_TEKS BACAAN_
####

ACEH BESAR (Waspada.id): Kekerasan terhadap anak dan perkembangan teknologi informasi sejatinya tidak berdiri sendiri, melainkan saling mempengaruhi. Tanpa kontrol dan kesadaran bermoral yang kuat, teknologi bisa memperburuk rentannya perlindungan anak. Sebaliknya, teknologi yang dikelola sesuai nilai Islam dan kesadaran kritis menjadi sarana yang memperkokoh akal, jiwa dan moral generasi muda, serta menjamin perlindungan anak secara efektif.
Dosen Fakultas Tarbiyah dan Keguruan UIN Ar-Raniry Banda Aceh, Ustazd H. Rahmadon Tosari Fauzi, M.Ed, Ph.D, (foto) menyampaikan hal itu dalam khutbah Jumat di Masjid Baitul Maghfirah Dusun Beurami, Gampong Paya Tieng, Kecamatan Peukan Bada, Aceh Besar, Jumat,(07/11/25), bertepatan dengan 16 Jumadil Awal 1447 Hijriah.
Karena itu, ia menganggap penting bagi orang tua, pendidik, dan masyarakat berperan aktif membimbing dan membangun generasi yang mampu menguasai teknologi sekaligus menjaga kemanusiaannya. Dengan demikian, anak-anak kita dapat tumbuh di lingkungan yang aman, sehat, dan penuh kasih sayang, serta siap menghadapi tantangan zaman dengan bijak dan berakhlak mulia.
Ustazd H. Rahmadon menegaskan, kasus kekerasan terhadap anak di Indonesia terus meningkat secara signifikan. Data Komisi Perlindungan Anak Indonesia (KPAI) mencatat 241 pengaduan kasus kekerasan fisik dan psikis hanya dalam sepuluh bulan tahun 2025, yang sudah melampaui angka tahun sebelumnya.
“Tempat yang seharusnya paling aman, seperti rumah dan sekolah, justru menjadi lokasi kekerasan yang mengancam tumbuh kembang anak. Pelaku kekerasan kerap berasal dari lingkup keluarga, seperti orang tua kandung, tiri, maupun lingkungan pendidikan,” ungkapnya.
Ia menguraikan, perkembangan teknologi informasi dan kecerdasan buatan memperkenalkan dimensi baru dalam perlindungan anak. Teknologi memudahkan akses belajar, komunikasi, dan informasi, namun juga membawa risiko besar jika pengguna, khususnya anak dan remaja, tidak dibekali kesadaran kritis.
“Konten negatif, hoaks, dan pola konsumsi digital yang pasif berpotensi merusak akal sehat, moral, dan psikologis generasi muda. Fenomena ini menuntut sinergi antara perlindungan anak dan literasi digital sebagai fondasi masa depan yang lebih aman dan sehat,” ungkapnya.
Selanjutnya, aktivis DDII Aceh ini menjelaskan, dalam perspektif Islam, Maqasid al-Shari’ah — lima tujuan syariat yakni menjaga agama, akal, jiwa, harta, dan keturunan — harus menjadi pemandu dalam memanfaatkan teknologi agar tidak menimbulkan kerusakan. Al-Qur’an mengingatkan kita dalam Surat At-Tahrim ayat 6: “Dan jagalah dirimu serta keluargamu dari api neraka.”

####

_DATA YANG DIBERIKAN_
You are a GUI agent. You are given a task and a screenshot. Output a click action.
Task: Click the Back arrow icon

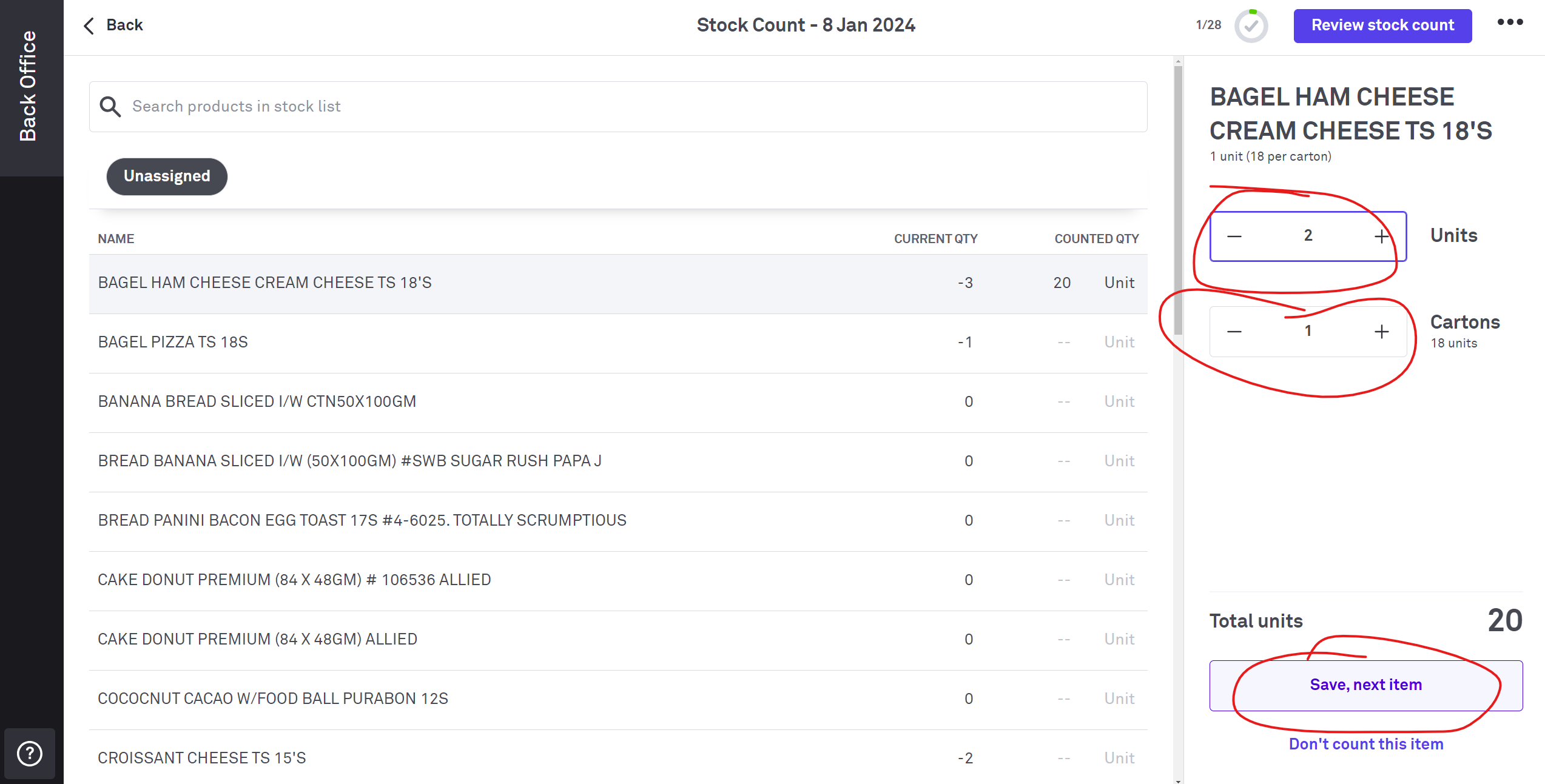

####

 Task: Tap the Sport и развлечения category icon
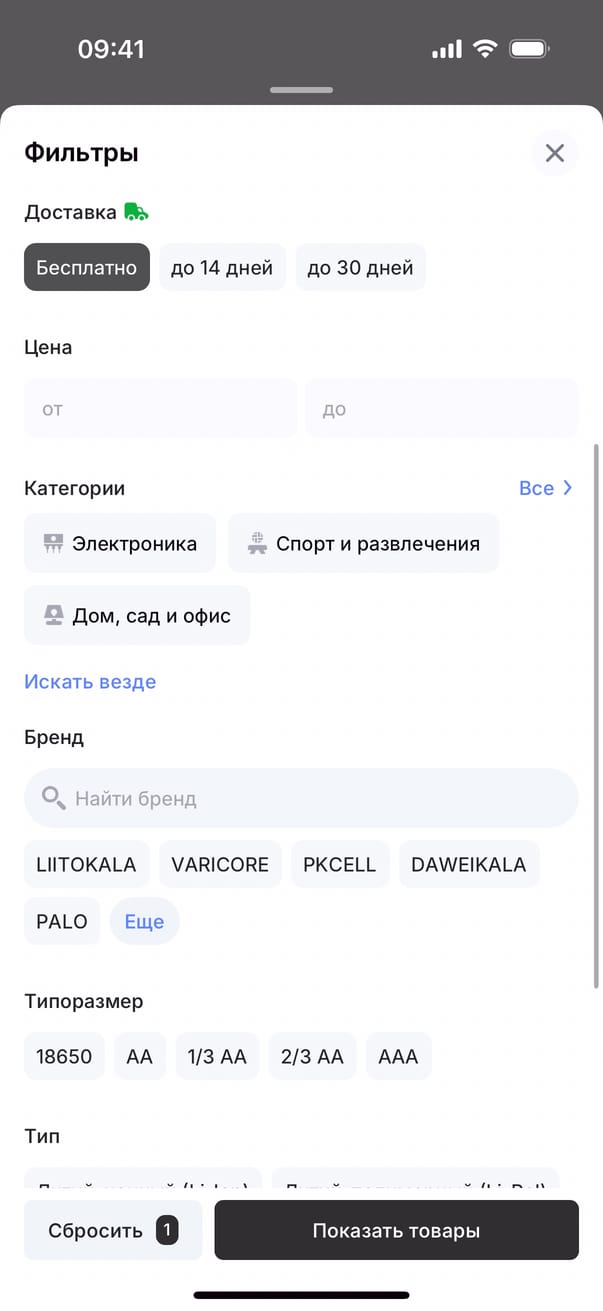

####

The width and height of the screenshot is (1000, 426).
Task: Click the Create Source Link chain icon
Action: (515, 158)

####

Kembalikan bagian teks bacaan di atas antara "Ustazd H. Rahmadon menegaskan, kasus" dan "angka tahun sebelumnya.", termasuk kedua kutipan itu, tanpa mengubah satu kata pun. Data tersebut sama sekali tidak dipakai di sini.

Ustazd H. Rahmadon menegaskan, kasus kekerasan terhadap anak di Indonesia terus meningkat secara signifikan. Data Komisi Perlindungan Anak Indonesia (KPAI) mencatat 241 pengaduan kasus kekerasan fisik dan psikis hanya dalam sepuluh bulan tahun 2025, yang sudah melampaui angka tahun sebelumnya.